------ Exercise input
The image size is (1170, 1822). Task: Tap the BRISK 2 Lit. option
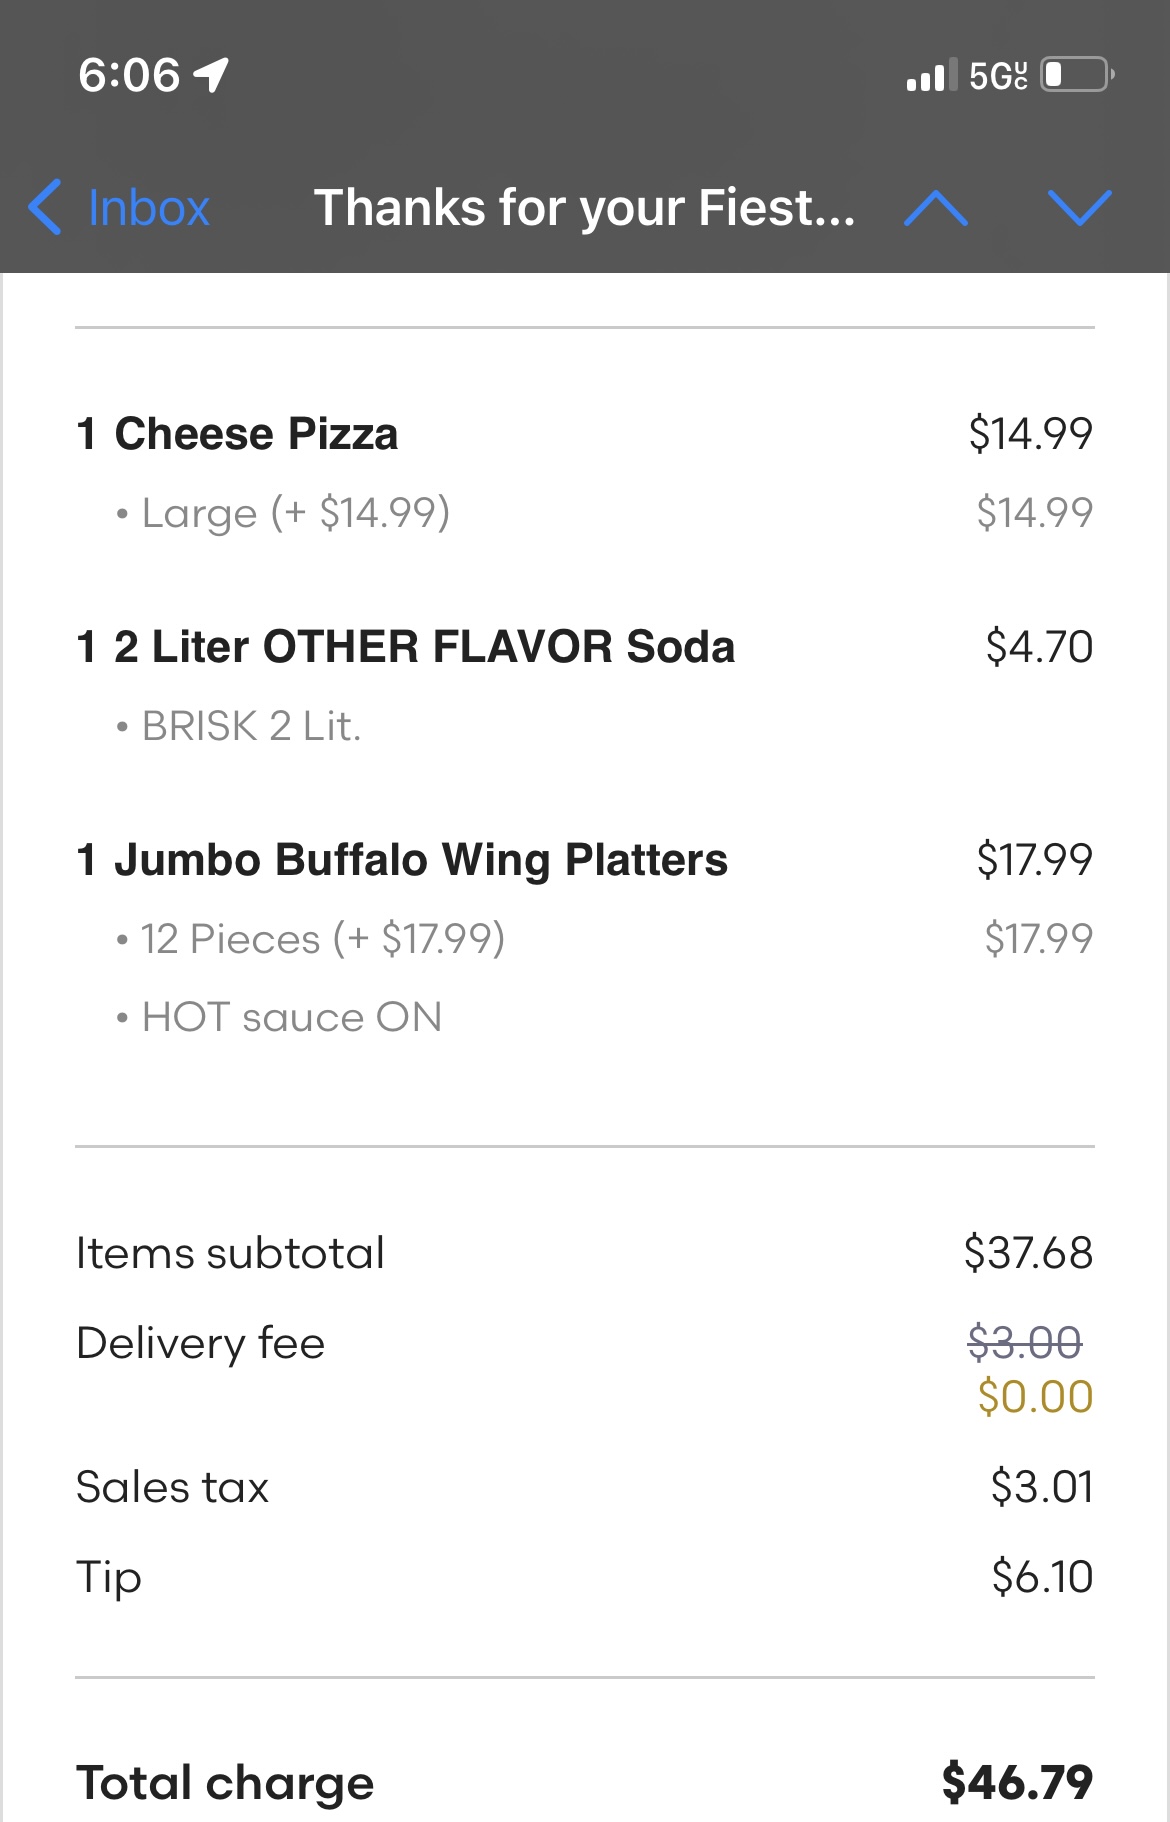tap(251, 726)
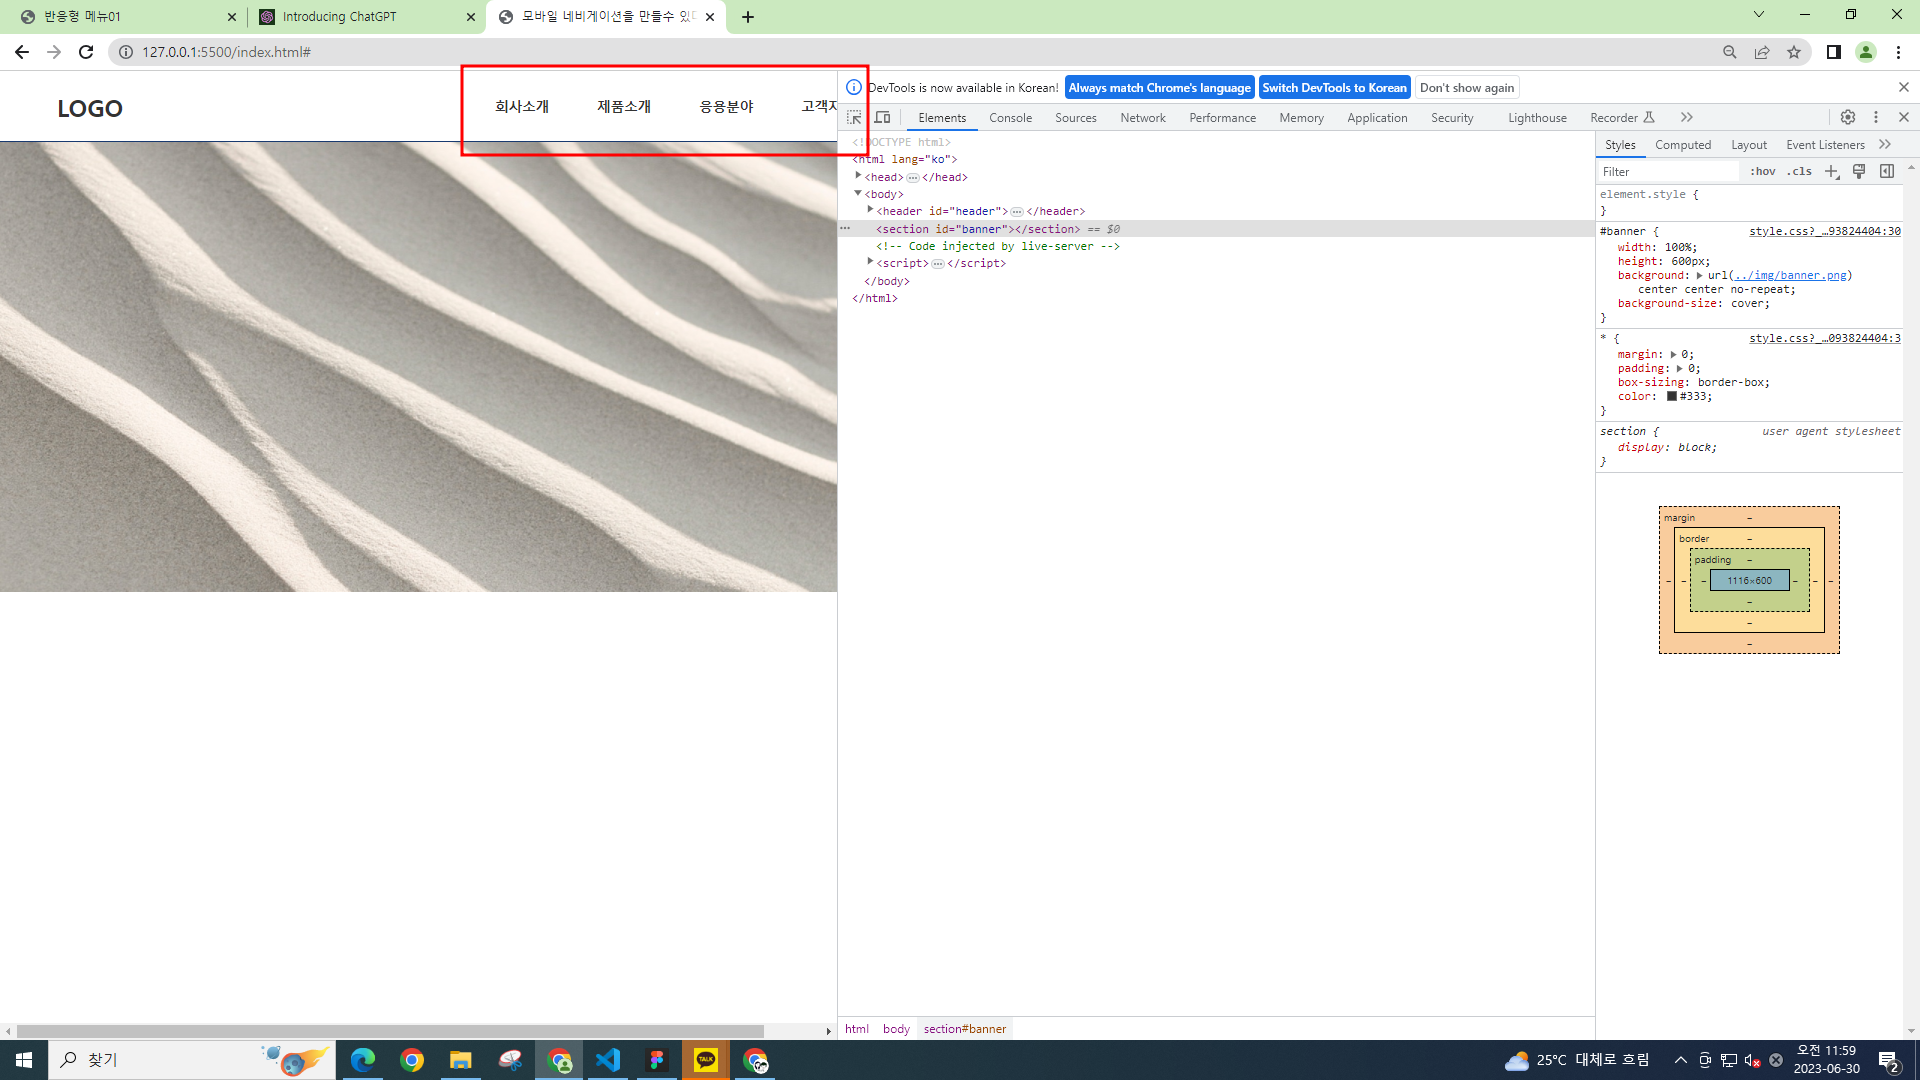Switch to the Console tab
This screenshot has height=1080, width=1920.
tap(1010, 118)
------------
▶ **Direction**
Quote every line of the records above word for word, leaving out the pictures.

▶ **Correct result**
The image size is (1170, 1822). Task: Tap the BRISK 2 Lit. option
tap(251, 726)
Switch to the Console tab
This screenshot has height=1080, width=1920.
tap(1010, 118)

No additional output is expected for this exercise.